⟨

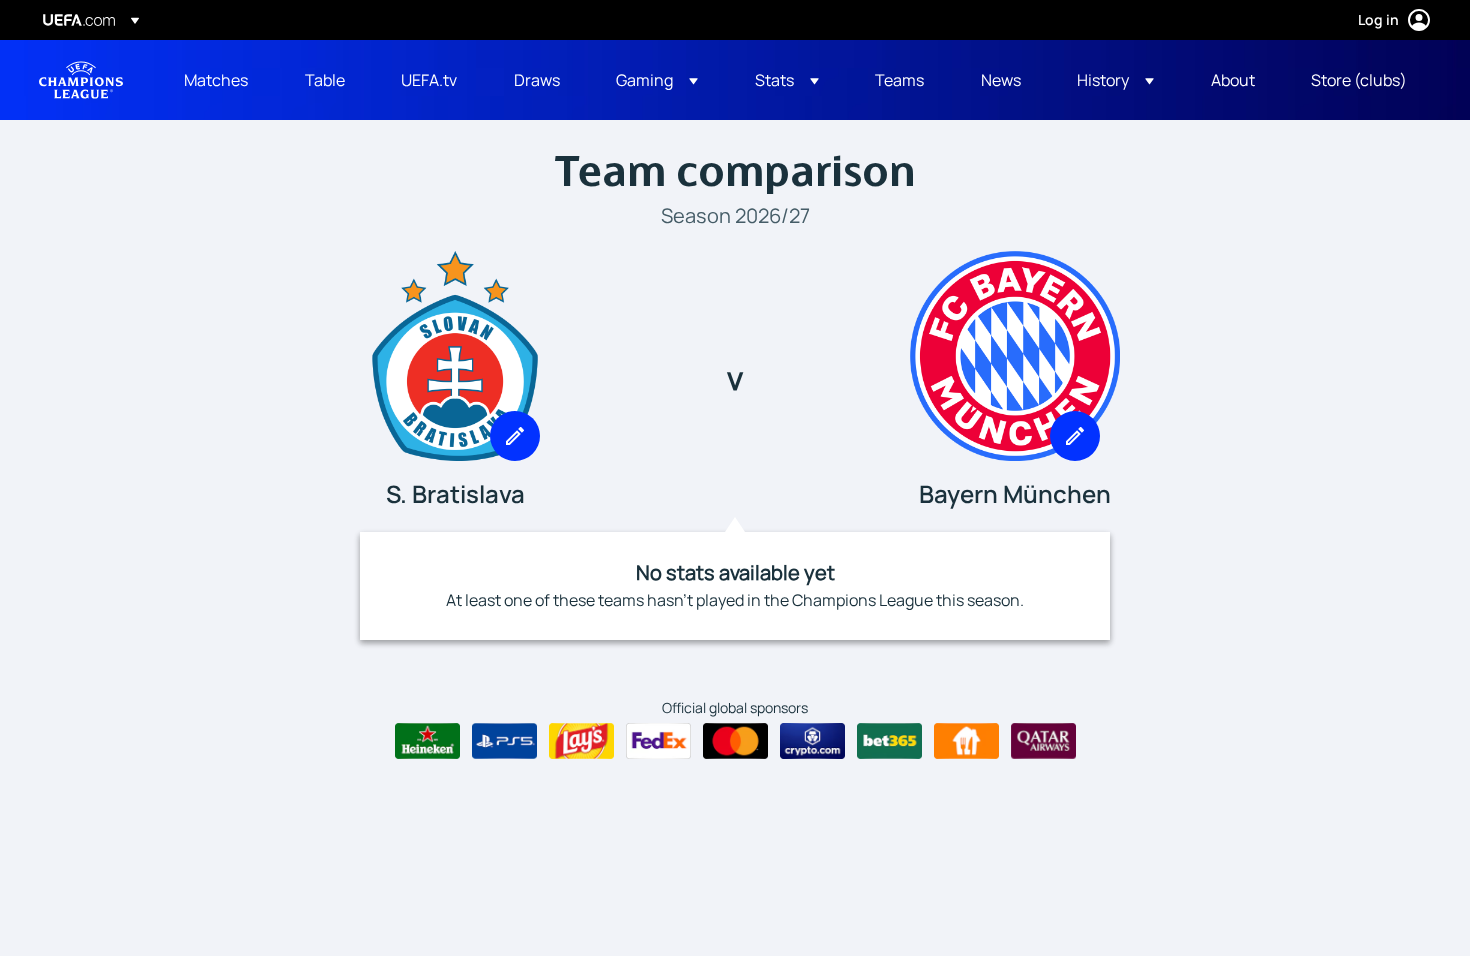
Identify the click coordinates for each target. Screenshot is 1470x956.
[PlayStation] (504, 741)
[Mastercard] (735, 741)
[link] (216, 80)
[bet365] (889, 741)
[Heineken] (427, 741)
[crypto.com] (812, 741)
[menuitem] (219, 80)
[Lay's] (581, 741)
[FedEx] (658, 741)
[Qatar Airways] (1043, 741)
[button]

⟩

Task description:
No pictures belong in the copy. Repeat the entries exactly.

Task result:
Identify the click coordinates for each target. Screenshot is 1470x956.
[PlayStation] (504, 741)
[Mastercard] (735, 741)
[link] (216, 80)
[bet365] (889, 741)
[Heineken] (427, 741)
[crypto.com] (812, 741)
[menuitem] (219, 80)
[Lay's] (581, 741)
[FedEx] (658, 741)
[Qatar Airways] (1043, 741)
[button]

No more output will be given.